▶ To be done:
1. Transcribe the part of the email on data versus program code that opens with the words containing "Each probe, when" and closes with "documentation, no?".
2. Render this sentence from the email on data versus program code in Spanish: "The sensor reads the same file, applies another xsl transform, and gets to know the capabilities of the probe, and how to classify it, and publishes the data to a central trading service."

▶ Supplied text:
+++
On Tue, 27 Apr 2004 19:20:26 +0200, Thiemo Seufer <ica2_ts@csv.ica.uni-stuttgart.de> said: 

>> I don't think that this debate will terminate because I don't think
>> that it is possible to come up with a definition that will decide
>> every case.  There is a clear difference between programs and data
>> in many familiar computing situations; in other situations there is
>> no clear difference.

> Name one such situation.

	I am glad you asked.

I, too, feel that the distinction between data, documentation, and
program code is far from clear, with large amounts of grey areas. I
have a program (for my day job), where we have pluggable probes
deployed by a sensor program, as and when the sensor deems
fit. Initially, the sensor does not know how many probes have been
installed on the local machine, it goes out and discovers the number
and nature of the probes in an initial resource discovery phase.

Each probe, when installed, installs an XML document that can be
converted into HTML or PDF by applying a simple xsl transform; this is
where all the documentation about the probe lives. Sounds like this is
documentation, no?

The sensor reads the same file, applies another xsl transform, and
gets to know the capabilities of the probe, and how to classify it,
and publishes the data to a central trading service. Sounds like
configuration data, no?

Now, when a request for data comes in, a generic probe handler is
deployed, which reads the same file, applies a transform, and is
handed a series of instructions on how to deploy the probe and
communicate with it. Sure sounds like program code.
+++
[Records from a data collection]
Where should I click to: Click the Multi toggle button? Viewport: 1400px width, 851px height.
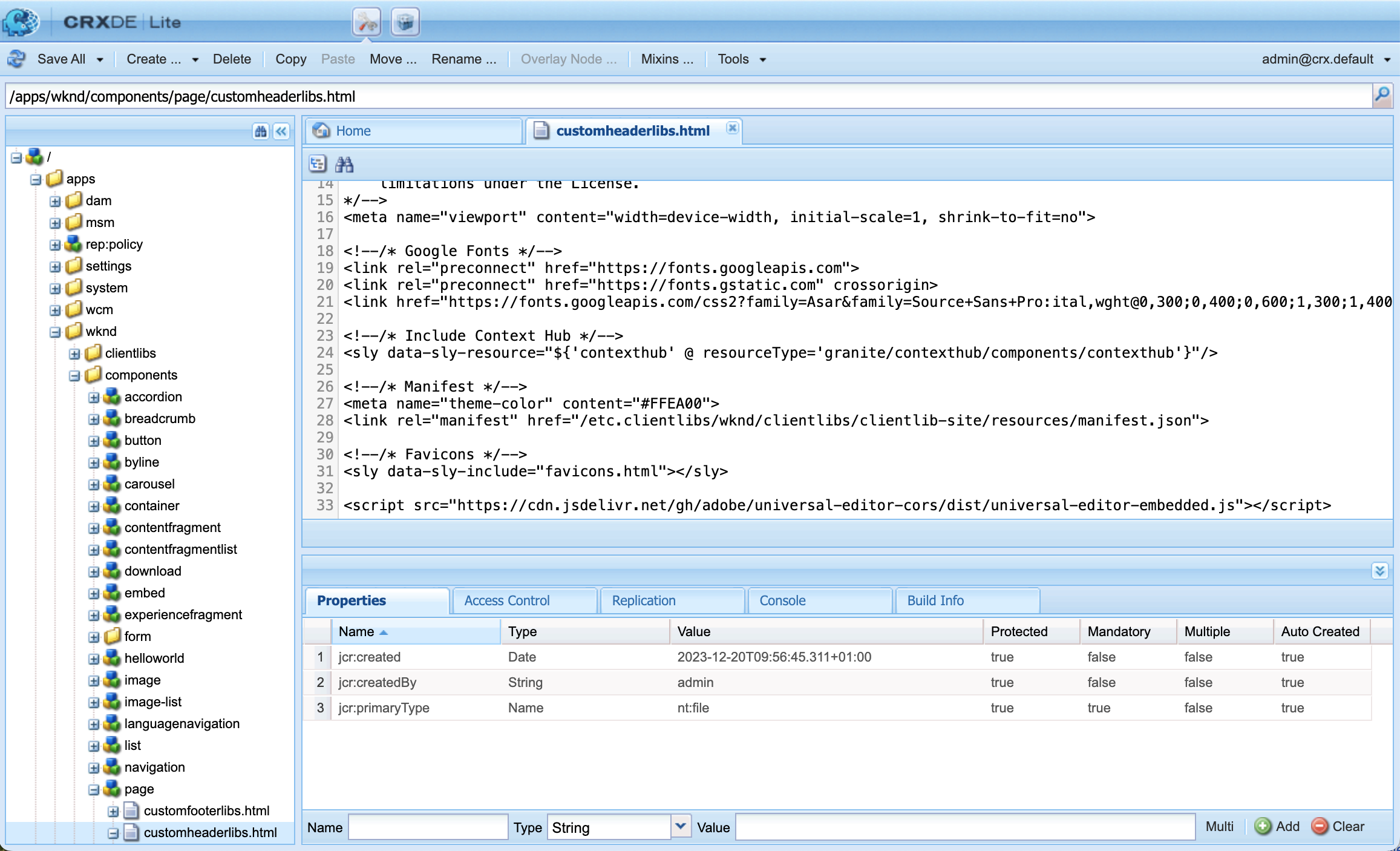click(1219, 827)
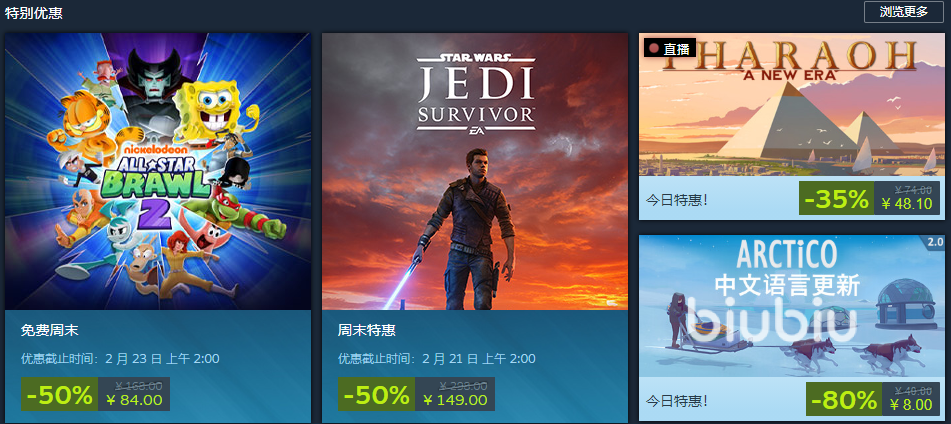Image resolution: width=951 pixels, height=424 pixels.
Task: Select the ¥ 149.00 discounted price
Action: 455,400
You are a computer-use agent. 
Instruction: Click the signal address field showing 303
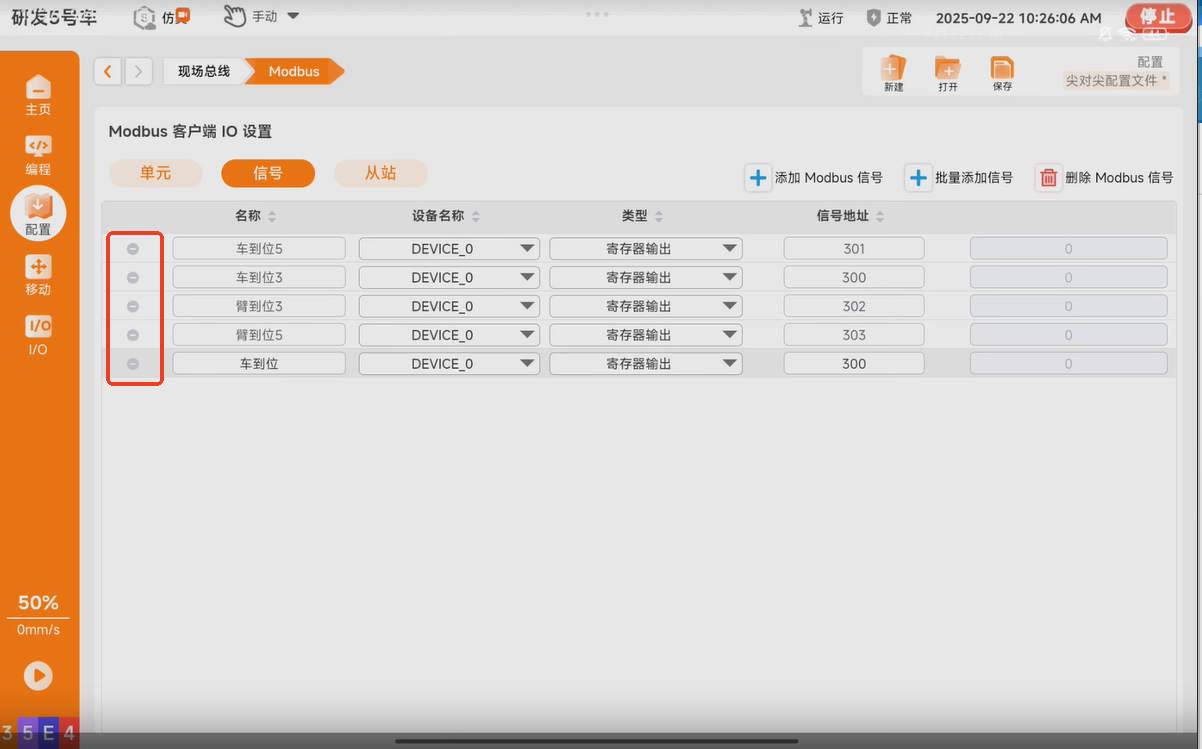[x=853, y=335]
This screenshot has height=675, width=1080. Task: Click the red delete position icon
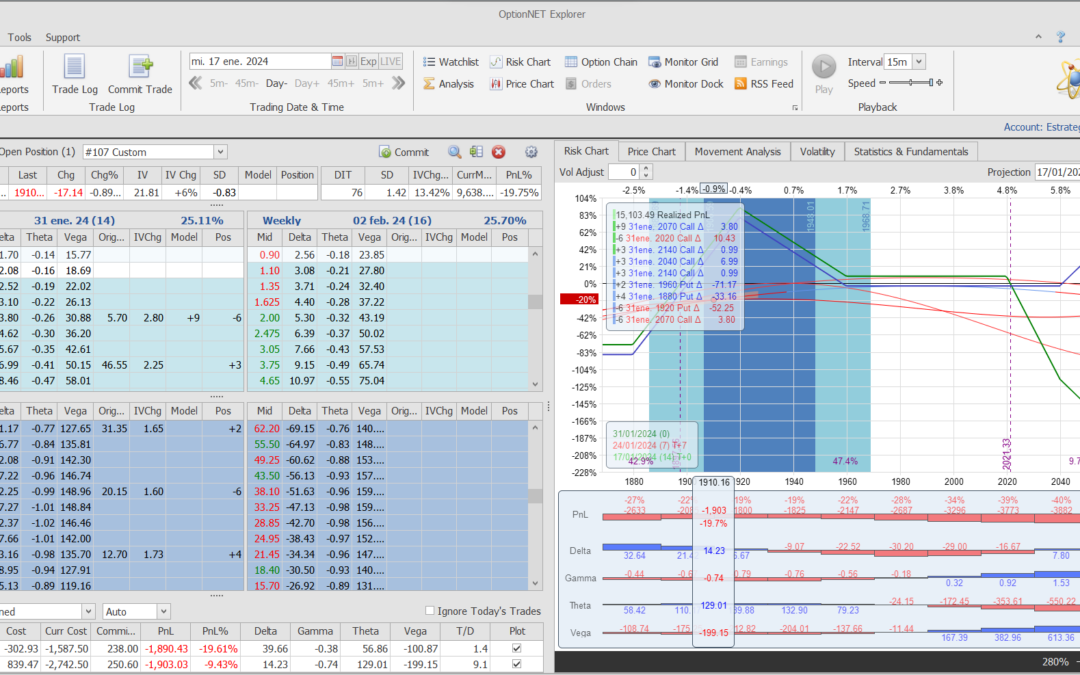tap(498, 152)
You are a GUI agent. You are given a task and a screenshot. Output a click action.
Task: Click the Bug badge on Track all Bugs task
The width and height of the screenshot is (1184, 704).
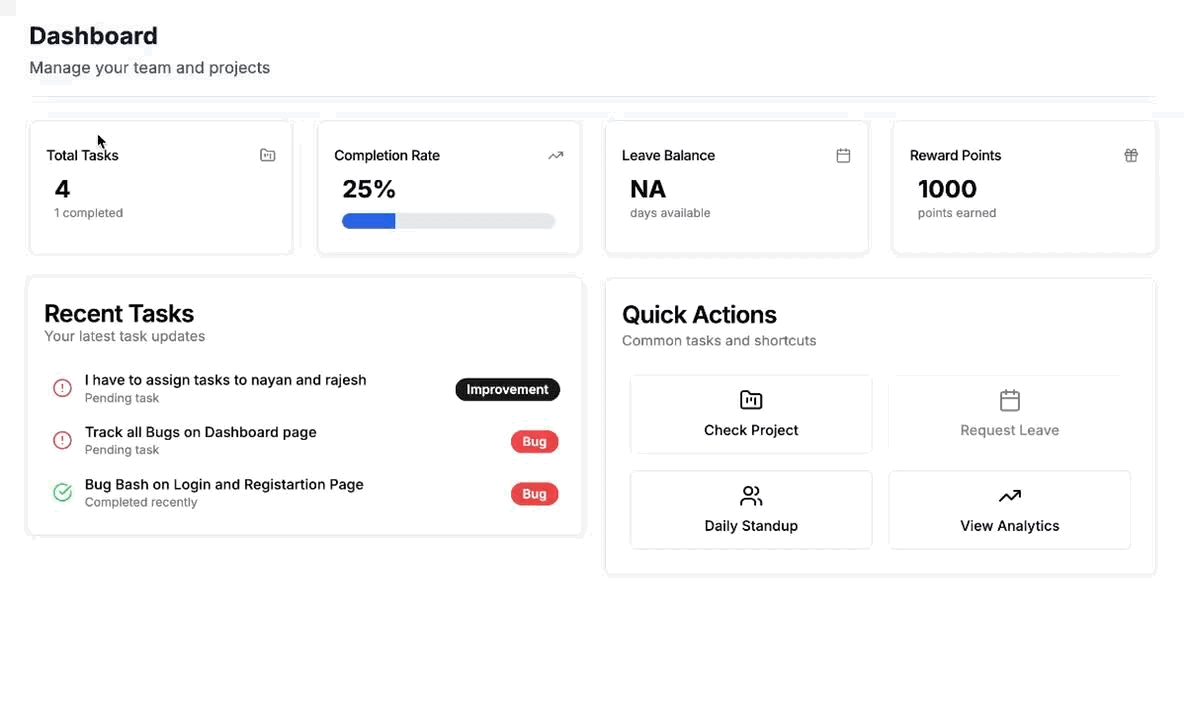pos(534,441)
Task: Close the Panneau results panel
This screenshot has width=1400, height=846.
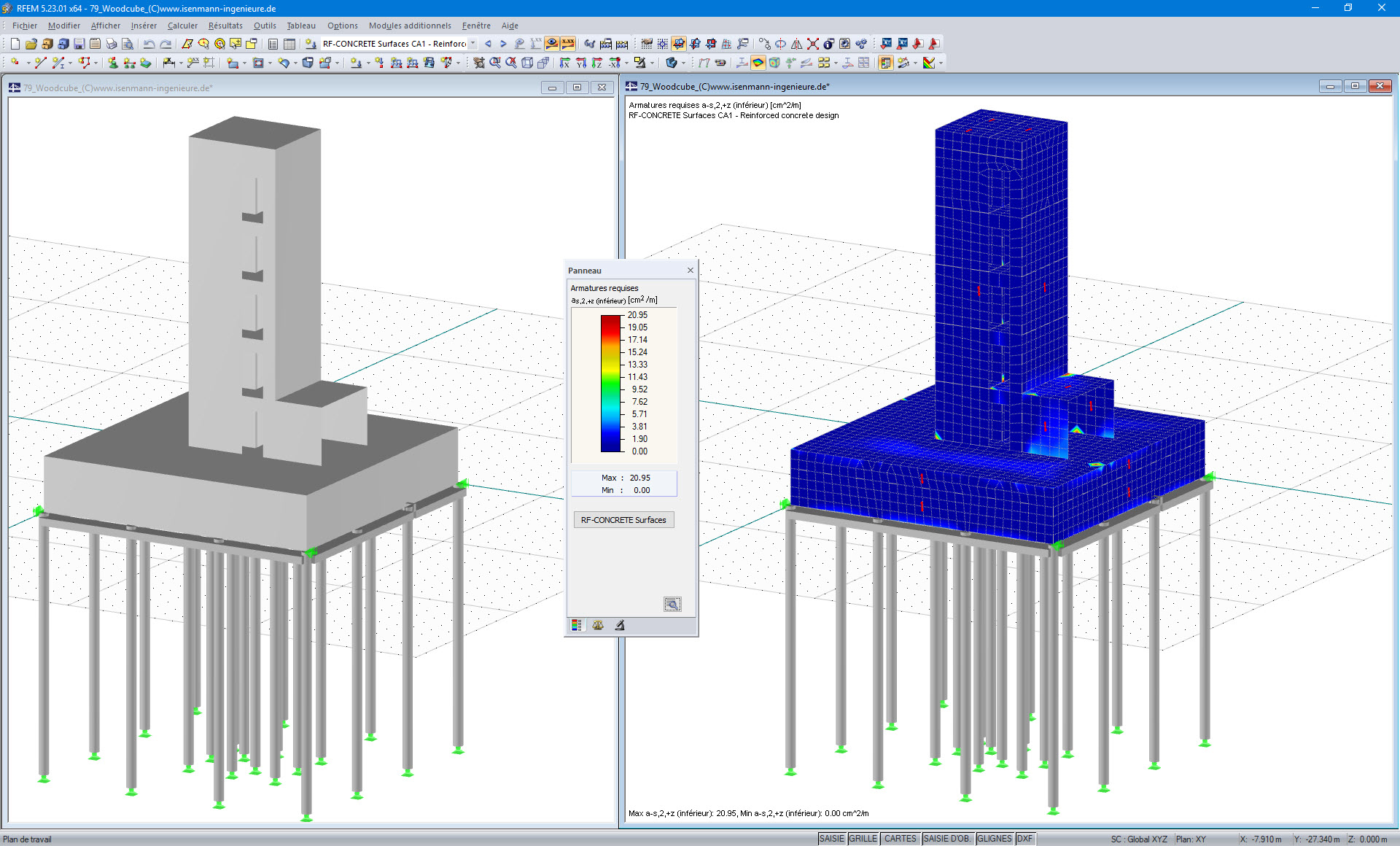Action: point(690,271)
+++
▶ Answers to each task:
1.
Each probe, when installed, installs an XML document that can be
converted into HTML or PDF by applying a simple xsl transform; this is
where all the documentation about the probe lives. Sounds like this is
documentation, no?

2. El sensor lee el mismo archivo, aplica otra transformación xsl y llega a conocer las capacidades de la sonda y cómo clasificarla, y publica los datos en un servicio central de intercambio.